Le 30 juin 2023, le Conseil communautaire a voté une nouvelle feuille de route ZAE 2023-2026 afin de maintenir la maitrise du foncier par MACS et ainsi mieux maitriser l’activité économique, ses orientations et limiter les effets de spéculation.
Une feuille de route pour concilier développement économique et transitions :
1. Des principes d’aménagement durable et visant la sobriété foncière
- Densifier et apaiser les ZAE existantes pour optimiser les espaces d’activités économiques existants,
- Éco-concevoir des opérations d’aménagement,
- Aménager, en concertation avec les entreprises sélectionnées visant l’écologie industrielle et l’optimisation foncière (macro-lot et découpage sur-mesure).
2. Une stratégie de commercialisation exigeante et créatrice d’emplois
- Sélectionner les entreprises sur la base de critères exigeants pour répondre aux enjeux du projet de territoire,
- Réviser le règlement de commercialisation pour faire face à l’attractivité et préserver le capital foncier,
- Privilégier les solutions de location à celles de la vente pour éviter la spéculation foncière, - Réserver des parcelles à aménager par MACS pour de la location future et avoir des réserves foncières.33
3. Une planification structurée et raisonnée en réponse aux besoins
- Optimiser l’occupation de l’espace sur les ZAE déjà urbanisées : répondre ponctuellement et de façon ciblée aux besoins de croissance d’entreprises déjà installées et par la densification de ZAE urbanisées,
- Renforcer deux pôles territoriaux d’équilibre et le pôle attractif avec des projets d’extensions de ZAE,
o Pôle territorial CENTRE : très attractive : extension - (PHASE 1)
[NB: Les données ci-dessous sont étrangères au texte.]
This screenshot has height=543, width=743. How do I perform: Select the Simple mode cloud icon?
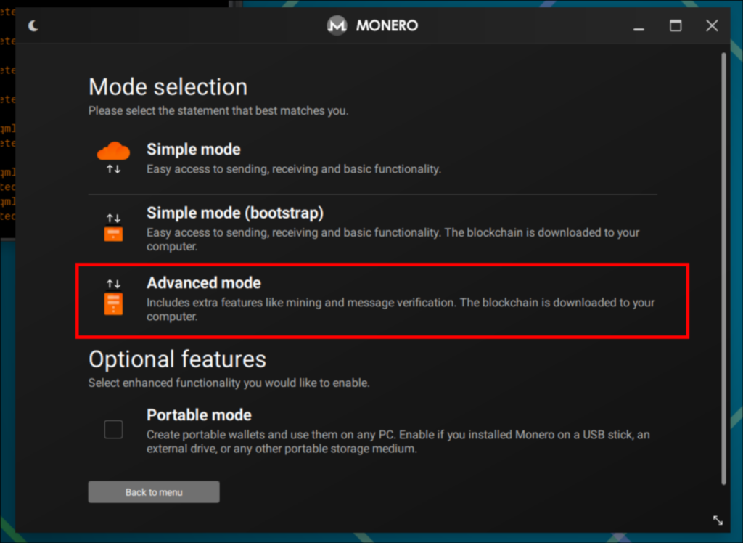coord(113,149)
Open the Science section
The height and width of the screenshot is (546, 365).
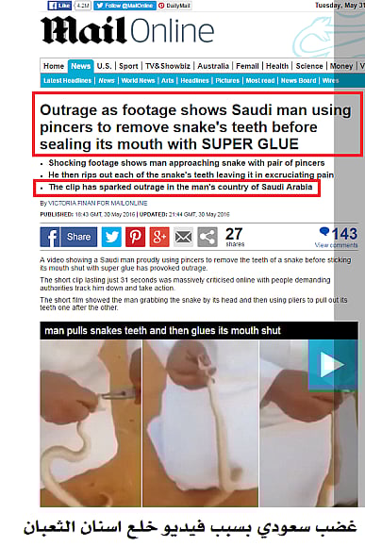[x=309, y=66]
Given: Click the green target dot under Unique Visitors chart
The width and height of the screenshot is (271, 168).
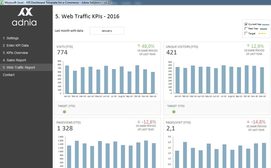Looking at the screenshot, I should pos(174,112).
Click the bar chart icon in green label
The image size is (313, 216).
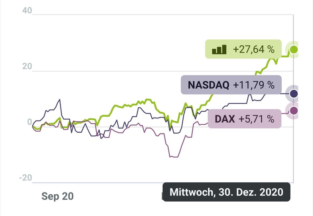click(x=219, y=49)
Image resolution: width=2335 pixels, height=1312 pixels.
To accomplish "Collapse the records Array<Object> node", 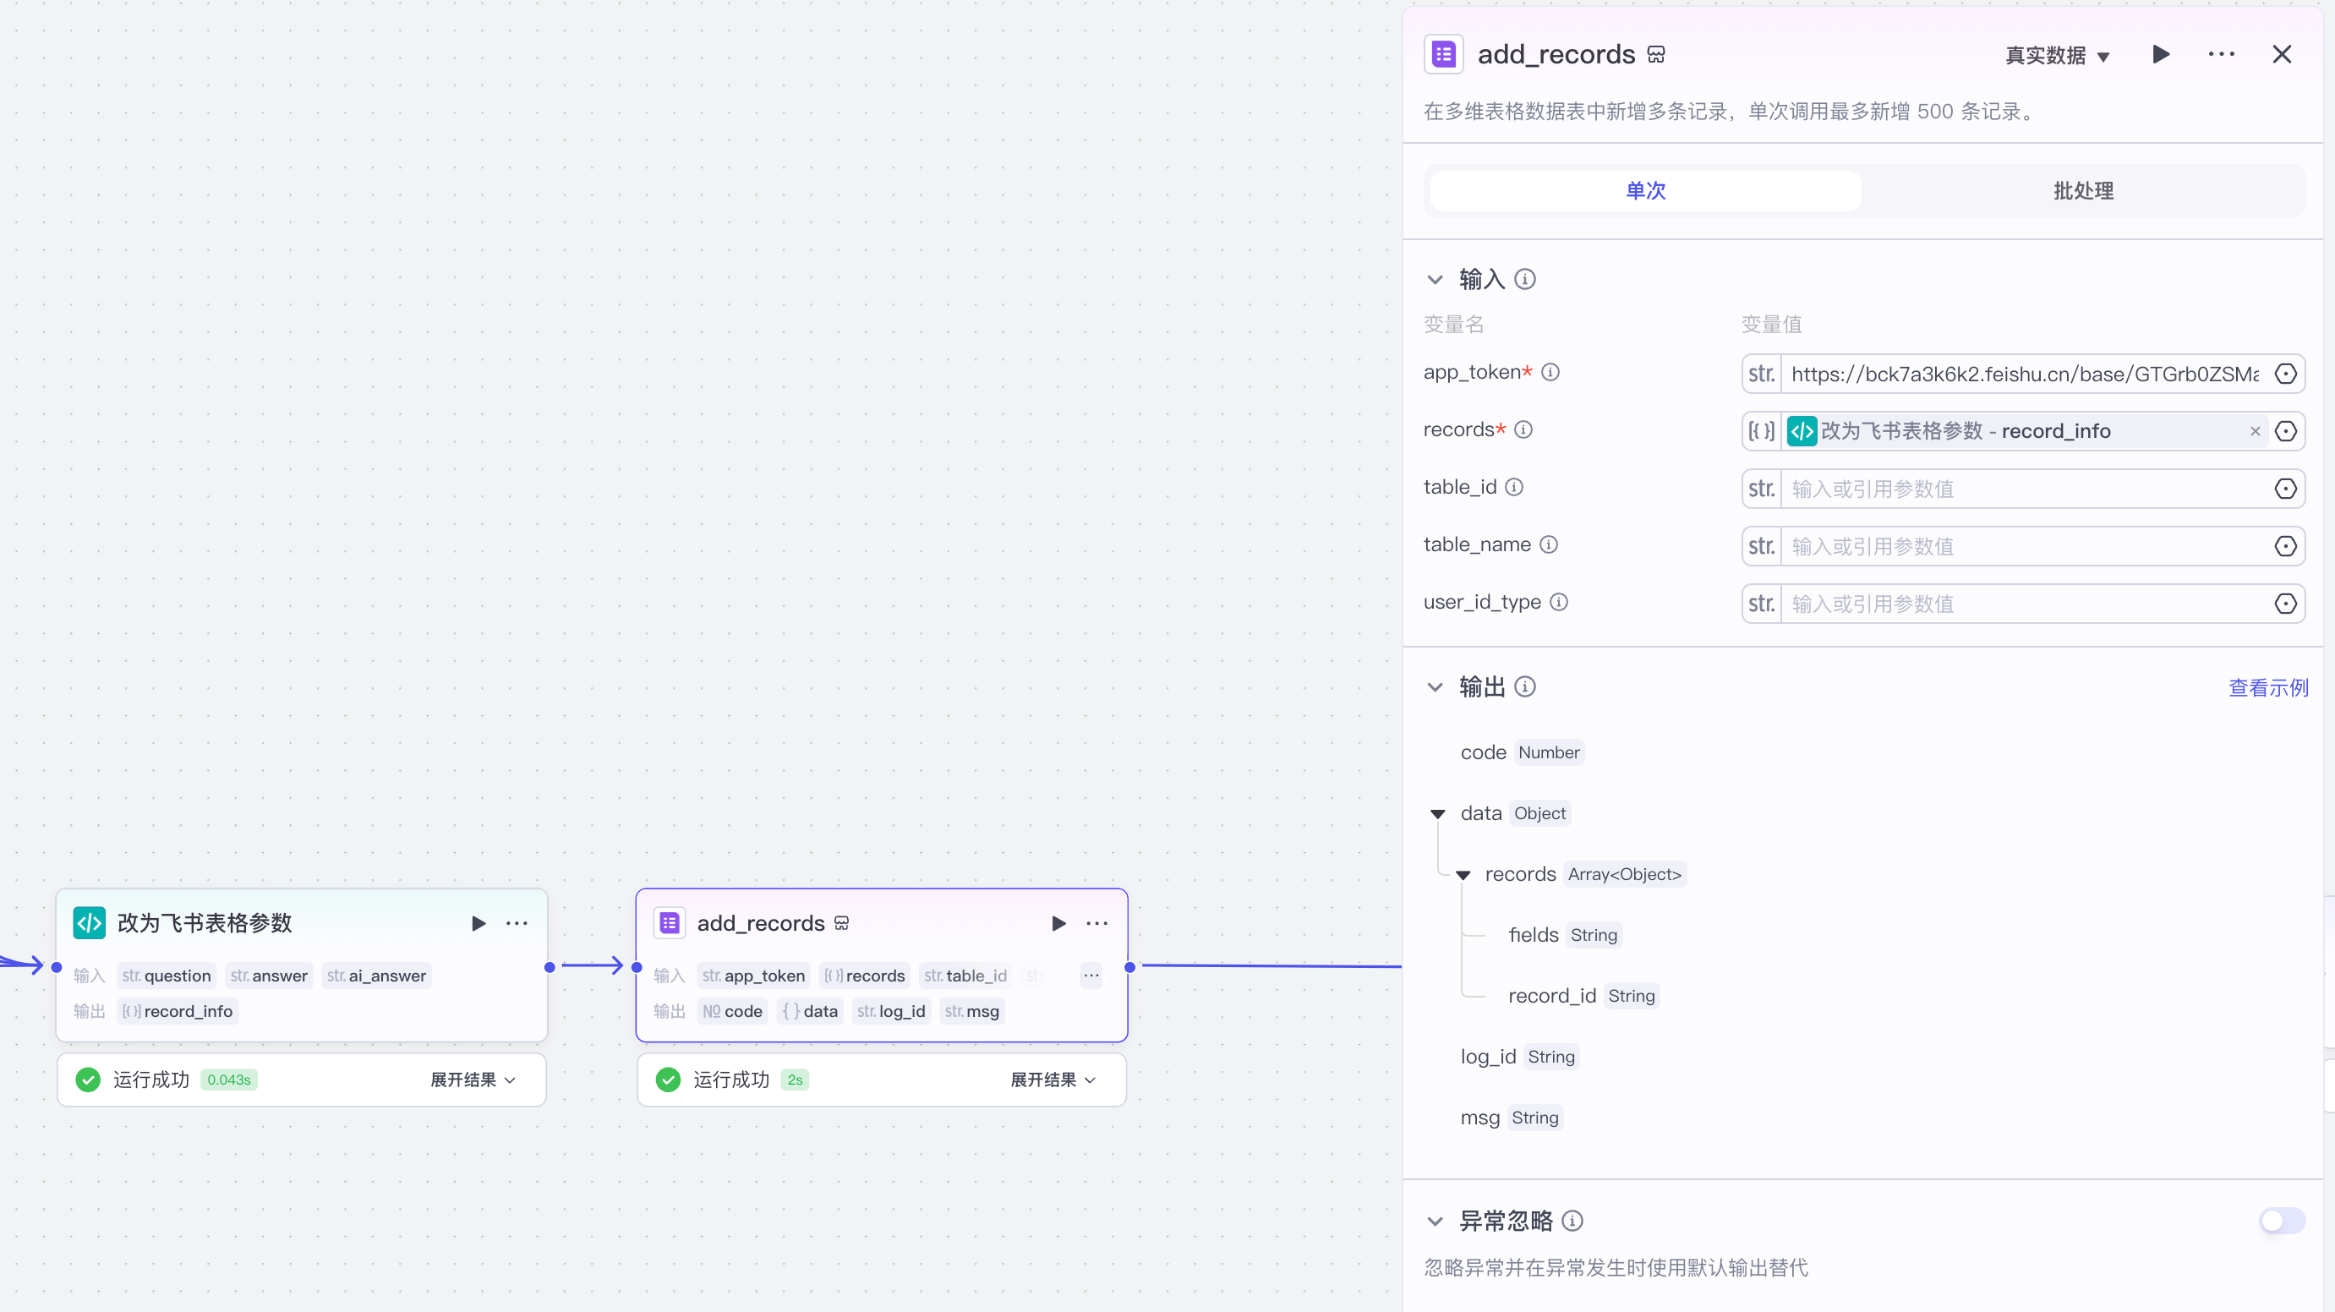I will tap(1463, 875).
Arriet Bénesse-Maremne - Energie
Tuquet Angresse - Production locale
Messanges - Artisanat & Action sport
Seignosse Laubian 3 – Artisanat d’art/Lowtech/Lab/Design
o Pôle territorial NORD et SUD : de proximité et d’équilibre : agrandissement au besoin d’entreprise implantée - village d’artisans - renfort filières (PHASE 2)
Soustons - Artisanat & Industrie
Saint Martin de Hinx - Artisanat
Sainte Marie de Gosse – Artisanat
o Veiller au développement complémentaire et optimisé de la ZA d’Atlantisud pour accueillir emplois et industries.
4. Une offre globale pour accompagner les entreprises
- Développer l’accompagnement sur mesure à toutes les étapes du parcours de l’entreprise,
- Avoir une approche globale du développement économique pour faire face aux transitions,
- Développer la concertation et faire l’évaluation de la feuille de route.
Les achats de terrains, travaux et autres dépenses à caractère général sur l’ensemble des budgets annexes ZAE existants s’élèvent à 5 M€ en 2024 et concernent :
- L’aménagement de la ZAE du Tuquet à Angresse,
- L’aménagement de la ZAE de Pey de l’ancre II à Messanges,
- L’éco zone de Soustons,
- La ZAE de Bénesse.
Avant les écritures de clôture 2024, le portage financier supporté par MACS s’élève à plus de 4M €.